SaaP is very different. It is inherently about offering choice:

“Here, developer, is a smorgasbord of services that may be helpful in supporting your application. Use one, some, or none. Integrate to other external services, add your own, or however you like it.”

You, the developer—usually in concert with at least some operations-minded folks, if not operators themselves—assemble what you need into a true platform that is specific to your application needs.

An example of this at work is the highly visible work at Netflix, where they combined sets of AWS services with their Netflix OSS (open source software) stack to create a PaaS specific to Netflix needs.

A Picture is Worth a Thousand Words

What is Amazon building then? IaaS, PaaS, or SaaP? Well, all of the above, but in terms of the sheer number of services provided, SaaP dominates. There is a huge variety of services that can be assembled to support your application needs.

The following diagram brings it home.

AWS is SaaP

Yes, certainly more users take advantage of baseline capabilities like EC2 and S3. However, Amazon wouldn’t have invested so heavily in building out such a large set of services for developers if they didn’t see the value in SaaP. This is their point of differentiation (and lock-in) and it is working fantastically for them so far. If we were to map out Google Cloud Platform and Microsoft Azure you would see something very similar.

Over time expect the blue boxes in the graphic above to explode in quantity.

What this Means for Public & Private Cloud

The first, most obvious thing, which I still find myself repeating to this day is:

“Cloud” has little or nothing to do with VMs on demand (nor has it ever)

The second, less obvious thing to understand is that competing with the public cloud means developing an ecosystem of SaaP services. Without this you simply cannot compete effectively.

Private cloud efforts focused only on VMs-on-demand are failed right out of the gate just by this alone.

A real private cloud mimics the value of the public clouds. But developing all of this ecosystem is beyond the average enterprise? Probably this is true, but the reality is that open source equivalents for most of those AWS SaaP services already exist:

Building SaaP Internally

In other words, it is possible to build your own SaaP inside your business as a private cloud that enables developers. In fact, when you look at the most successful private cloud deployments today, they all do this. And they take it further, providing business-specific services as part of their SaaP that can be consumed across multiple applications. Examples include payment processing, image processing, and the like. It’s easier to develop “secret sauce” when you know that any new service like this is designed to be composable and reusable across multiple internal services and applications.

A Brief Aside on Kubernetes and Helm

If you are reading between the lines you can see that one way to potentially enable your business is to take many of these open source technologies, load them into containers and Kubernetes, and to build Helm charts to deploy and manage the full lifecycle of these deployed services.

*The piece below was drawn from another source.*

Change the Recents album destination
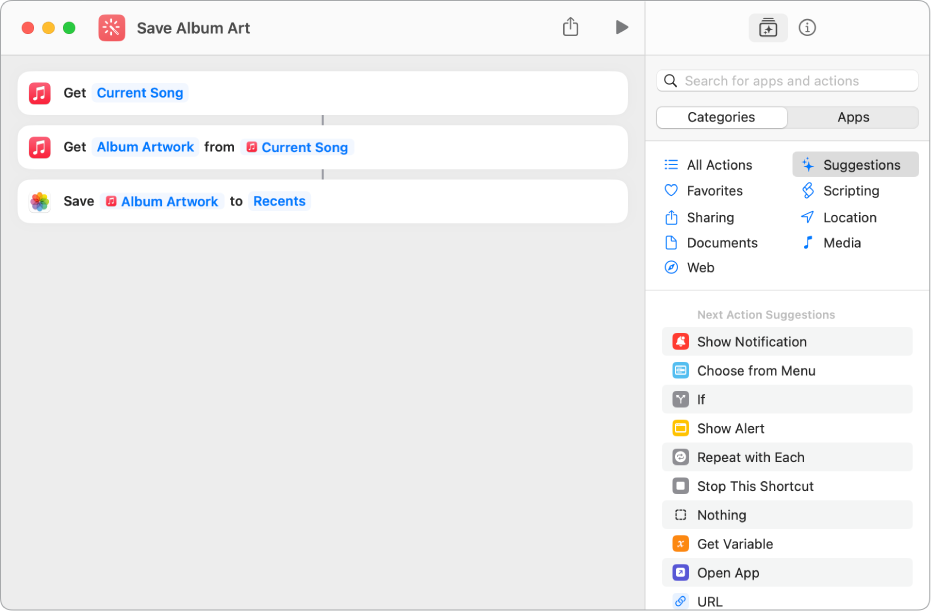The height and width of the screenshot is (612, 932). click(x=279, y=201)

It is beyond the scope of this particular blog posting to go into details on why this is the right approach, but it is. I can already see many people backing into this methodology without realizing what they are doing, without understanding SaaP, and simply just trying to get to that end goal we all want.

Cloud, You Could be Doing it Right

Clouds are a big deal and a big investment, whether public or private. They are changing the way that we think about delivering IT services and capabilities. In combination with DevOps and our changing relationship with data, they are helping to increase speed of delivery while also enabling greater nimbleness.

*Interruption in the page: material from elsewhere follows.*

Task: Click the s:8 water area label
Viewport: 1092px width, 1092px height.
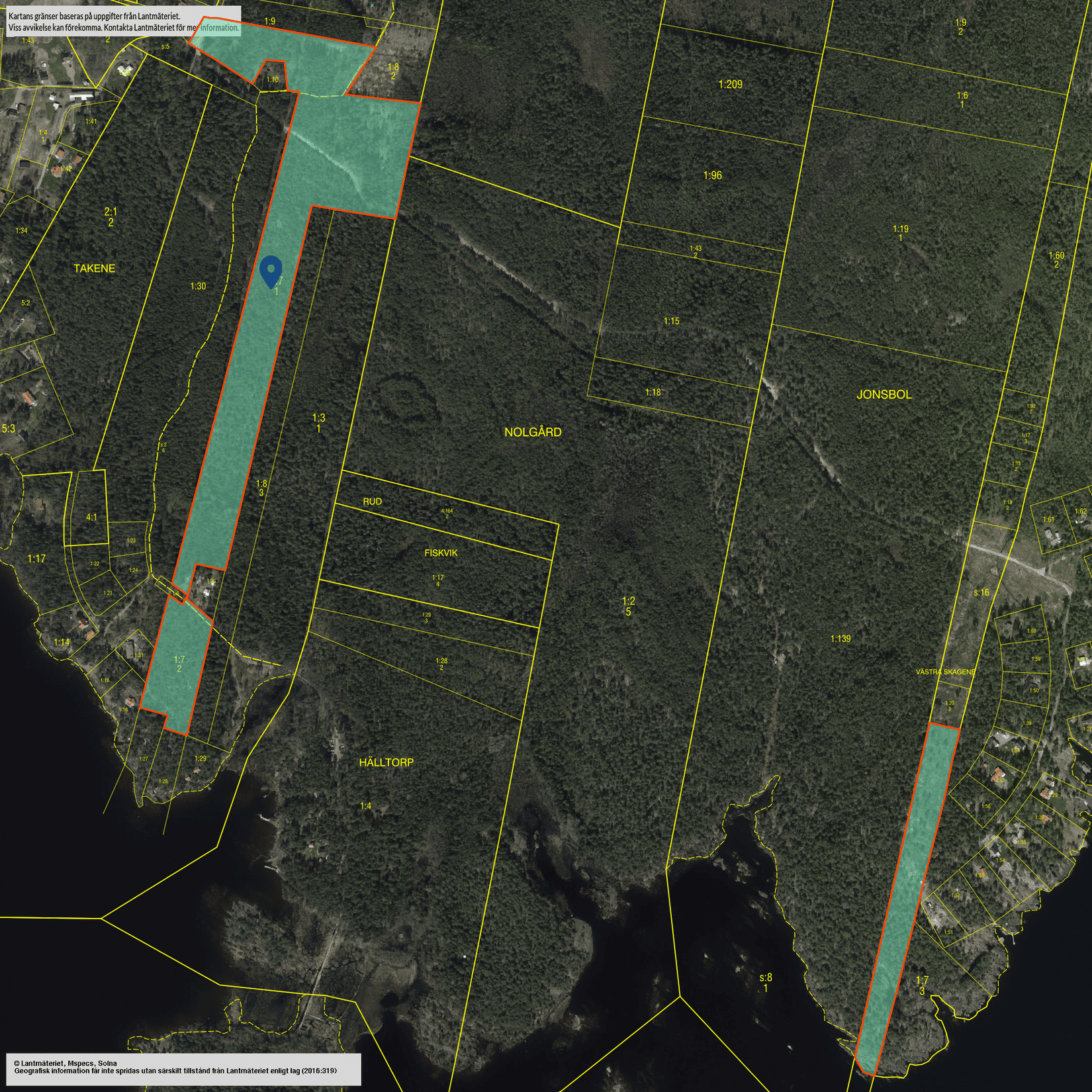Action: pos(765,981)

However, they must be built correctly. Infrastructure by itself is useless. Constrained platforms by themselves cannot cover every contingency. And software consumed as a service typically solves only point problems like CRM and billing.

To succeed in changing your business and entering the cloud game you must understand what SaaP is, why it is a bit different that what many of us have been thinking historically, and why embracing it, either as a consumer or an enabler, is at the heart of any cloud strategy.